Darrel O'Pry wrote:
On Fri, 2006-12-22 at 11:02 -0600, Rick Romero wrote:
I think it would be nice to feel like to owner/author of qmail was actually behind it. And to do that, he should be improving upon it - that is, accepting at least the patches that we all use. Obviously it's not a complete product, unless you can point me to a substantial 'stock qmail' userbase. Nobody can even provide binaries for the 'lessers' among us - so they will never use it.

<my rant>

These couple lines are the crux of the problem for my higher ups. They
feel that there is not central driving force behind qmail on a fast
moving internet. It lacks user and general support base. It doesn't come
with our linux distribution, and it can't receive support from
packagers. If they want qmail support its one more vendor in the loop. I've got to interface with the business guys.

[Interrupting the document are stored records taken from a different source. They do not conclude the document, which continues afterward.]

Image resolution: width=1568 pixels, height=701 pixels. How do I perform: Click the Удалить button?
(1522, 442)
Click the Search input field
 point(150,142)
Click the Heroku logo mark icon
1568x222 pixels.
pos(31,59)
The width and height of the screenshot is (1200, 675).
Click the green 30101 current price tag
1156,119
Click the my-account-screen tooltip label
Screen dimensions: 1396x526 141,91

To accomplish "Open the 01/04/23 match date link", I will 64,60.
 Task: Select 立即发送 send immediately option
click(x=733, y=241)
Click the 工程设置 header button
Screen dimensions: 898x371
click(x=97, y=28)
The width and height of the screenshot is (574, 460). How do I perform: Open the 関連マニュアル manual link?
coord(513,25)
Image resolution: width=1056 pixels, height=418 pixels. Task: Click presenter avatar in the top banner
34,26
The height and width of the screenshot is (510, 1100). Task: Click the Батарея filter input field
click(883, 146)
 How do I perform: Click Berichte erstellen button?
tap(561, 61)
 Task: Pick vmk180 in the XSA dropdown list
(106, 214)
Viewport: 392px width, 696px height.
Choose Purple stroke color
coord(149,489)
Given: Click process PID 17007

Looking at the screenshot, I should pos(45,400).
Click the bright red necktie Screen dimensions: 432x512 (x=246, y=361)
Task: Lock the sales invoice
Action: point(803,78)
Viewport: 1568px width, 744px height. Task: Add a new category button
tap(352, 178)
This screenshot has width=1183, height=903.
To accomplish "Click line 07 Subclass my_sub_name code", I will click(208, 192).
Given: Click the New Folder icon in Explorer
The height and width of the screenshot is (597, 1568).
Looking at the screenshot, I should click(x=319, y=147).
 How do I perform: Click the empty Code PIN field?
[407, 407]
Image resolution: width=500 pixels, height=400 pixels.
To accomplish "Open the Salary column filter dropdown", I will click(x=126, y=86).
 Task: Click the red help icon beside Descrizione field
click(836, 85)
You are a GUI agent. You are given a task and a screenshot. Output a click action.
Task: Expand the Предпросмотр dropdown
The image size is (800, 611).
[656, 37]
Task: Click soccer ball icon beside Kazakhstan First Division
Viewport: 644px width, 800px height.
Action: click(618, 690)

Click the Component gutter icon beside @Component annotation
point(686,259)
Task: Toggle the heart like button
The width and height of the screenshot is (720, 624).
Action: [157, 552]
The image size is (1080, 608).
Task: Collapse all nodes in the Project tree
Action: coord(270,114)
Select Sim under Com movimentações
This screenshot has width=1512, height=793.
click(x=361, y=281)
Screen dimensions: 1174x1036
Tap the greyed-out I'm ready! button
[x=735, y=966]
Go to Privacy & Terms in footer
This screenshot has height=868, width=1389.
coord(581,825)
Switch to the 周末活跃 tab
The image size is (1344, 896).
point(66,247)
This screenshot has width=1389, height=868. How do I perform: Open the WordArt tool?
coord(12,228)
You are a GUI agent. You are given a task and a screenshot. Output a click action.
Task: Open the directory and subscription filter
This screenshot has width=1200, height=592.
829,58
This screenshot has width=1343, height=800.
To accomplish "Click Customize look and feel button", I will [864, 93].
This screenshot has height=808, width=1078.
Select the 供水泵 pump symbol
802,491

I would contact one of the many commercial entities currently supporting qmail (how about Inter7?).

Your example would mean that you have to pay for both developer support and vendor support with something like Redhat. Redhat could always say "it's a sendmail issue" or "it's a Postfix issue".

The stated problem of DJB not supporting qmail removes that, it is unlikely that anyone is the qmail commercial support community would say "contact DJB, we can't fix that". In my experience just the opposite would happen, the qmail support community would respond "sure we can change that". Look at what they already support.

Many people point to the myriad number of patches for qmail and proclaim "it's out of date, it takes so many patches to do anything". I believe it is more a case of "so many patches, I can configure/engineer almost any solution with qmail".

Just my thoughts and I should probably let the thread die. But if support is your stumbling block I would contact a commercial qmail support company, like the one running this list, and at least get a quote and a contract to review.

No, I don't work for inter7, I've not contracted with inter7 for support, they are not paying me to promote them. Though, I did take their offer for free stuff on the website and got some cool sh*&t once ;^)

DAve



--
Three years now I've asked Google why they don't have a
logo change for Memorial Day. Why do they choose to do logos
for other non-international holidays, but nothing for
Veterans?

Maybe they forgot who made that choice possible.